__To do__.
Rewrite the rows from the first line through the line containing "Action: click(27, 337)" (inclusive) as a numbered list, omitting any blank lines.
** START **
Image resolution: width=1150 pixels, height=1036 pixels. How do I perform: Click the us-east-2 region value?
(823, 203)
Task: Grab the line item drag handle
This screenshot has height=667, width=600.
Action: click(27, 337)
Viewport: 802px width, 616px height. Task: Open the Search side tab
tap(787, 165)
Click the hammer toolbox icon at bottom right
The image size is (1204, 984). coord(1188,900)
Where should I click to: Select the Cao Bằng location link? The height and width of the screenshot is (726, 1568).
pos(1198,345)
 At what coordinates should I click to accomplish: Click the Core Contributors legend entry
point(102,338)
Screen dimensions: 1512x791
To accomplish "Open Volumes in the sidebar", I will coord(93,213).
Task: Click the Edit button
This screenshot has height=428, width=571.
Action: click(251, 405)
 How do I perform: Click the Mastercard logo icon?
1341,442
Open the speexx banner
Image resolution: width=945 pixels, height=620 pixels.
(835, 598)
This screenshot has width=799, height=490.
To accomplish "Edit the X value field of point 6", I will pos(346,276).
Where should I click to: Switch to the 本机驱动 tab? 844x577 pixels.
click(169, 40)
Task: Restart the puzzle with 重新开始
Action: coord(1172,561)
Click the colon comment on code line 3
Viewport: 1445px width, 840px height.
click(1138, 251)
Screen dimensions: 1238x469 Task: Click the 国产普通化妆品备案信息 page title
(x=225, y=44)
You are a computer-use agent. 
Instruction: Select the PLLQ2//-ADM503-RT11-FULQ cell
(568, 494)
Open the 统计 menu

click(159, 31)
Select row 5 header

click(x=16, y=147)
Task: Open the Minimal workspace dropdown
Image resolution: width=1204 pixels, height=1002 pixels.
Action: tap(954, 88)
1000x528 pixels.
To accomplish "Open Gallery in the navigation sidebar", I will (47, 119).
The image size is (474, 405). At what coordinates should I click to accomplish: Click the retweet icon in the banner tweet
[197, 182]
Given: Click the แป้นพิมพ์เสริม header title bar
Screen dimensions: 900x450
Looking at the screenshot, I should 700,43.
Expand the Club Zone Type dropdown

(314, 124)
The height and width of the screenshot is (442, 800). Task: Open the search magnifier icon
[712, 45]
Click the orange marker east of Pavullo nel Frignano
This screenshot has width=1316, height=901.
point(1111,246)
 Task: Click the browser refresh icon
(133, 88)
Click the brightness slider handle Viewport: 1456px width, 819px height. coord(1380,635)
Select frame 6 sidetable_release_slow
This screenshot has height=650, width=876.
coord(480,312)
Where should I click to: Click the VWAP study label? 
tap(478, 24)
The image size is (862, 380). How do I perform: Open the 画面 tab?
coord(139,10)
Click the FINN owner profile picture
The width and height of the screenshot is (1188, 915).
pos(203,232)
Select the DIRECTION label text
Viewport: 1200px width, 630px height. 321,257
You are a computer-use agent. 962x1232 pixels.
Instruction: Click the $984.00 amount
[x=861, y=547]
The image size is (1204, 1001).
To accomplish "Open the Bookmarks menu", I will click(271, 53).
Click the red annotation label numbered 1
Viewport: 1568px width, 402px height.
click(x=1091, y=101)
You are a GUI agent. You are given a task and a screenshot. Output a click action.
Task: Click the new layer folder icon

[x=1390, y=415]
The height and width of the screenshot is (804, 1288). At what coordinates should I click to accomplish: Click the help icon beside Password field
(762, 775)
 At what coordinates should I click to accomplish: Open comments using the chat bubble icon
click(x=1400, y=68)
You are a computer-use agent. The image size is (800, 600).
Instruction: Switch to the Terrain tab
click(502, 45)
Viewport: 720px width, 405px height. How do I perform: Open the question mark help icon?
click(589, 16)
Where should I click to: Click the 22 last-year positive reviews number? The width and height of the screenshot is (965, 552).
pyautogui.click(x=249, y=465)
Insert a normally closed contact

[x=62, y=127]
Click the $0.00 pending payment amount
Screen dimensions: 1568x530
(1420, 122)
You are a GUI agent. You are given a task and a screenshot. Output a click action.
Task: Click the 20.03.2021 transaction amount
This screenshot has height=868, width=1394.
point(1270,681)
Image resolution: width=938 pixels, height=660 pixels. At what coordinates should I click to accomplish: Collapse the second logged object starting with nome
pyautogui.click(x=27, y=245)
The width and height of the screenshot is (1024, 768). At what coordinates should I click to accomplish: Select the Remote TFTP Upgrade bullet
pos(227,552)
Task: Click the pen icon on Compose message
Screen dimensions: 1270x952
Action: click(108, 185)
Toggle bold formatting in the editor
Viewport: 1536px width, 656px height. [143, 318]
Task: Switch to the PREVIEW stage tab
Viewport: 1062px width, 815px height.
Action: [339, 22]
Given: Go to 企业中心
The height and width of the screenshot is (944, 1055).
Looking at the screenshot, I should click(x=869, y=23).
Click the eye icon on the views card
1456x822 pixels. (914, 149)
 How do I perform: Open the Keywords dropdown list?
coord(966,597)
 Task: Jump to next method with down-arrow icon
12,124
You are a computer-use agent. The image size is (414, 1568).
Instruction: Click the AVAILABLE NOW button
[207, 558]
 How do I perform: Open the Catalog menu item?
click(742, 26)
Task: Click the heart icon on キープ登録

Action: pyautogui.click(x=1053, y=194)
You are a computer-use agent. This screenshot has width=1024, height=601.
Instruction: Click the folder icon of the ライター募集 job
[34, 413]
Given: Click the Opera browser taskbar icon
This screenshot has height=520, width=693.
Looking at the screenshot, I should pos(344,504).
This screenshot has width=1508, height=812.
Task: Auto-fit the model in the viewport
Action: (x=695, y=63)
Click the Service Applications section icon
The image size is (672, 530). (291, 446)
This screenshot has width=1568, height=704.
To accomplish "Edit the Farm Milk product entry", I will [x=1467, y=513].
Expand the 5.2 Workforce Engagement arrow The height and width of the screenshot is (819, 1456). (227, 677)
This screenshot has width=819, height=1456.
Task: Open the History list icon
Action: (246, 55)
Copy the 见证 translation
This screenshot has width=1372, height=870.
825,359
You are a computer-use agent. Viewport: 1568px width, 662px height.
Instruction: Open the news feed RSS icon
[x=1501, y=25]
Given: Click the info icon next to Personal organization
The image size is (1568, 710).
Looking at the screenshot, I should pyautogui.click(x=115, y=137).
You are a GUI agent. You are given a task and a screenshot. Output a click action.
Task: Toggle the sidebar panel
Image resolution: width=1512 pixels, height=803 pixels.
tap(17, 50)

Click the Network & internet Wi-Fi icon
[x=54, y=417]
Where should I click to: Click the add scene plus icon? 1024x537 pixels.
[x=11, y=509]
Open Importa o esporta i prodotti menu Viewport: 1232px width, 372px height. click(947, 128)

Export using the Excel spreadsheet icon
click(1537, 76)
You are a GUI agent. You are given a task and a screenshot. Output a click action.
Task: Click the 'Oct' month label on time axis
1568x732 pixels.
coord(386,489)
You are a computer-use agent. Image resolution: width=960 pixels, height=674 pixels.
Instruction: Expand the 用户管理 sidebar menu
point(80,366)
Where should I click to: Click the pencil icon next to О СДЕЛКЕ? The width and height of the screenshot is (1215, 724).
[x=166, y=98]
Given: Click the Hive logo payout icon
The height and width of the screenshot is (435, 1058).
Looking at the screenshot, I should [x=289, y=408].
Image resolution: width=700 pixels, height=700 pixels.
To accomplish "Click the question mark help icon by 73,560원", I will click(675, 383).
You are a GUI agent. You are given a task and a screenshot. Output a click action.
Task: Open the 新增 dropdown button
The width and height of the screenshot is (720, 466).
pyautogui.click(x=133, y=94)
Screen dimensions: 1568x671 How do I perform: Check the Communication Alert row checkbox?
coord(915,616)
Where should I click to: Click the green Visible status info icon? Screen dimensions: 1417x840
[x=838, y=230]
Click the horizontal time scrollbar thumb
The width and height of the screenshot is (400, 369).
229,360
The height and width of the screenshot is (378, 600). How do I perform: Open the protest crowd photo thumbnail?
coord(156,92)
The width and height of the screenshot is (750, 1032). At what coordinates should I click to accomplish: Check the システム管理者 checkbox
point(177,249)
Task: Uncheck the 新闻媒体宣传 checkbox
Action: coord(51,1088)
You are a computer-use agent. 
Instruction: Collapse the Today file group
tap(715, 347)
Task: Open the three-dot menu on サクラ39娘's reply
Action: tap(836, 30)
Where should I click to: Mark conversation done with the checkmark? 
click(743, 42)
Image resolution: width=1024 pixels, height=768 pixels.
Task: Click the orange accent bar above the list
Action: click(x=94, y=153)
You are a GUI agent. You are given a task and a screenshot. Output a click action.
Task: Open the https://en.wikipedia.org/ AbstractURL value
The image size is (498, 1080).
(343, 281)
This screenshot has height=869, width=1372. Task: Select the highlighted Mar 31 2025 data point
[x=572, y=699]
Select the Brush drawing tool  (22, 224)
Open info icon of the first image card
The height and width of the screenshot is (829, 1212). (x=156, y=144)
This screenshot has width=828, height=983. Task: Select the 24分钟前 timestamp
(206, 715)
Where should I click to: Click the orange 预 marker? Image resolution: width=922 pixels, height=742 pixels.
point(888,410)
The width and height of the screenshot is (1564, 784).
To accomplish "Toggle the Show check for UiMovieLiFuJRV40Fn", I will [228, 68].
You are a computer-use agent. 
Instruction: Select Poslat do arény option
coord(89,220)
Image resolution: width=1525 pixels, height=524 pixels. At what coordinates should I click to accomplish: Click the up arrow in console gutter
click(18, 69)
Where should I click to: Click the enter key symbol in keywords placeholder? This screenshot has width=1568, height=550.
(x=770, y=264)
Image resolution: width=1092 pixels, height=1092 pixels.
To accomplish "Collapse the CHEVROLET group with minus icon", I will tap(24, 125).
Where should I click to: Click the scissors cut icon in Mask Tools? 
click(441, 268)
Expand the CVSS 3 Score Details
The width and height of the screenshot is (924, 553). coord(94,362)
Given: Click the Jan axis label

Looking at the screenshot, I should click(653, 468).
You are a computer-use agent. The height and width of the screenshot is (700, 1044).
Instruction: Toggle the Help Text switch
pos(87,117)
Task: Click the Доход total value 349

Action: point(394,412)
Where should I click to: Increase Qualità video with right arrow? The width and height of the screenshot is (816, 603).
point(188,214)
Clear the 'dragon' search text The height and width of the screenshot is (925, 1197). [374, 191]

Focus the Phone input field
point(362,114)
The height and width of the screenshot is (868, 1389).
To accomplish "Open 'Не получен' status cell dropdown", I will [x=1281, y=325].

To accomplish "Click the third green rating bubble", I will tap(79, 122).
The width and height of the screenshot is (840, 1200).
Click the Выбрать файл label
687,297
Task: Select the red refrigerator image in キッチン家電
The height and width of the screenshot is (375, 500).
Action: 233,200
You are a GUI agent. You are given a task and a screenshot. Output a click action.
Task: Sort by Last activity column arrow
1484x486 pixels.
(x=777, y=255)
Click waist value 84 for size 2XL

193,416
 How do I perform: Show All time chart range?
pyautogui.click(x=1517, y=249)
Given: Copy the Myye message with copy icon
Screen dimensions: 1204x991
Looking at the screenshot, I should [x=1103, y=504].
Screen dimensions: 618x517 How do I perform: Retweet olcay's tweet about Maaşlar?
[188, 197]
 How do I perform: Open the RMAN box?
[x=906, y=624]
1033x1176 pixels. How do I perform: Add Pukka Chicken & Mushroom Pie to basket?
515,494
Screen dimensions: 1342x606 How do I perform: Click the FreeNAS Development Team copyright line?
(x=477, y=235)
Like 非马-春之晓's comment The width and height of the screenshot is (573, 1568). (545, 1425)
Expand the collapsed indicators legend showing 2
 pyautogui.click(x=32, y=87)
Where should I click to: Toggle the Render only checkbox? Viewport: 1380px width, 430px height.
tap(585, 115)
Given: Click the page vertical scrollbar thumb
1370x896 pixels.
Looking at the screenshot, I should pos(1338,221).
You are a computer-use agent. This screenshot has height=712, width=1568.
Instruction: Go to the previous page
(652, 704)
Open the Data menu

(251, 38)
** END **
__Result__.
1. Image resolution: width=1150 pixels, height=1036 pixels. How do I perform: Click the us-east-2 region value?
2. (823, 203)
3. Task: Grab the line item drag handle
4. This screenshot has height=667, width=600.
5. Action: click(27, 337)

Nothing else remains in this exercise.